━━━ Document extract

To implement this tiered construct, the U.S. Government has developed control list criteria:

1) Tier I items are weapons of mass destruction or are almost exclusively available from the United States that provide a critical military or intelligence advantage. These are what Secretary Gates has termed our "crown jewels."

2) Tier 2 items are almost exclusively available from regime partners or adherents and provide a substantial military or intelligence advantage, or make a substantial contribution to the indigenous development, production, use, or enhancement of a Tier 1 or Tier 2 item. These are what the U.S. Government has termed "precious metals."

3) Tier 3 items are more broadly available and provide a significant military or intelligence advantage or make a significant contribution to the indigenous development, production, use, or enhancement of a Tier 1, 2, or 3 item, or are other items controlled for national security, foreign policy, or human rights reasons.

The Government would then apply licensing policies associated with the tiers.

Licensing Policy

On December 9, BIS published the proposed rule far License Exception Strategic Trade Authorization, or STA. STA would allow the export, reexport, and in-country transfer of specified items. It could be used only where Commerce Control List-specified license requirements would apply. There are two key elements of the proposal:

• For exports of most items on the Commerce Control List that do not require a license for statutory reasons, exports would be authorized to a group of 37 countries under the proposed license exception.

• For certain other countries, Wassenaar Arrangement "Basic List" items would be eligible for export under this exception.

The STA proposal represents the first step in implementing the President's goal of eliminating easy cases so that we can focus the Government's limited resources on items and on end users requiring greater scrutiny.

━━━━━━

- Requests -
**1.** Output the passage of the export control extract that opens with the words containing "Licensing Policy" and closes with "proposed license exception.", copied verbatim.
**2.** Go on with the export control licensing text from the point where it stops.
The data that follows plays no part in this work.

━━━ Data

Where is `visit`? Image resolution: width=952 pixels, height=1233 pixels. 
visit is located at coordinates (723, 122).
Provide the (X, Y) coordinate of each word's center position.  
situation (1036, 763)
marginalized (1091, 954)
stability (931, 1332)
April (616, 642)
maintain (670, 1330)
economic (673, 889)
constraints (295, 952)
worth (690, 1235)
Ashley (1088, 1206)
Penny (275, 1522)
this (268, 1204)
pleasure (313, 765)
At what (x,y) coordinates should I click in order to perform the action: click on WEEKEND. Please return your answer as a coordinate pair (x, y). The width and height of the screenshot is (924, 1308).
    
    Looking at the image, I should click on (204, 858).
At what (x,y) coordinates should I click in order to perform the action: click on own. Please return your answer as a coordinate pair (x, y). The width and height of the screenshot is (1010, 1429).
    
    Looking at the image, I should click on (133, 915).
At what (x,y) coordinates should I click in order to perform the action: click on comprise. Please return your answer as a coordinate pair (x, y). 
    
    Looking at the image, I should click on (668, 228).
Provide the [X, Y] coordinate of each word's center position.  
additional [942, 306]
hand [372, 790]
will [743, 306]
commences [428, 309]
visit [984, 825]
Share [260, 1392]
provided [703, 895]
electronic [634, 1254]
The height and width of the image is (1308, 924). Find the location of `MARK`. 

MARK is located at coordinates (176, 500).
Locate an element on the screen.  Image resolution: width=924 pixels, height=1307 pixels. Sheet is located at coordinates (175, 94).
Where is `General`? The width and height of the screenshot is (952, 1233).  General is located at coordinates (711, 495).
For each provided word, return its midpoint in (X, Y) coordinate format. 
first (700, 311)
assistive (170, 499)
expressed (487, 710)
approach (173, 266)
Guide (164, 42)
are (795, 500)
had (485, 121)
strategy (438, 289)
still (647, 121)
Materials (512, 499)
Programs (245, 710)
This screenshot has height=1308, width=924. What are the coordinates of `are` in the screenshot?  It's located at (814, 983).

━━━━━━

- Answers given -
**1.**
Licensing Policy

On December 9, BIS published the proposed rule far License Exception Strategic Trade Authorization, or STA. STA would allow the export, reexport, and in-country transfer of specified items. It could be used only where Commerce Control List-specified license requirements would apply. There are two key elements of the proposal:

• For exports of most items on the Commerce Control List that do not require a license for statutory reasons, exports would be authorized to a group of 37 countries under the proposed license exception.

**2.**
STA's reduced license requirements would be accompanied by safeguards in the form of higher walls to ensure that items are not re-exported outside eligible countries without U.S. authorization. As proposed, the safeguards would include requiring that exporters and re-exporters notify the purchaser of the safeguard requirement applicable to the license exception. Additionally, the foreign end user would have to certify its understanding and willingness to comply with such conditions. These conditions would establish a knowledge standard that is necessary to prevent potential misuse of the license exception. To ensure an understanding of STA, the Bureau has started reaching out to U.S. companies that may benefit from the license exception.

It is estimated that the proposed license exception STA has the potential to eliminate approximately 3000 individual licenses.

Related Export Control Issues

An important part of the higher wall is the new consolidated end-user screening list. The new list reduces drastically the time and cost burdens associated with having to review up to ten separate lists to screen transaction parties. The new consolidated electronic screening list includes more than 24,000 entities. Most important, exporters now can screen parties in a cost efficient manner from an up-to-date list. This should help prevent inadvertently exporting to an ITAR-debarred party, a specially designated national, a denied person, or an entity on our Entity List. The consolidated file can be downloaded from the Export Control Reform website at

We are working on several other initiatives to produce a more streamlined, user-friendly system. This includes developing a single license application form that the Departments of Commerce, State, and Treasury will use and harmonizing definitions of key terms such as “technology" across the spectrum of export control and sanctions regulations.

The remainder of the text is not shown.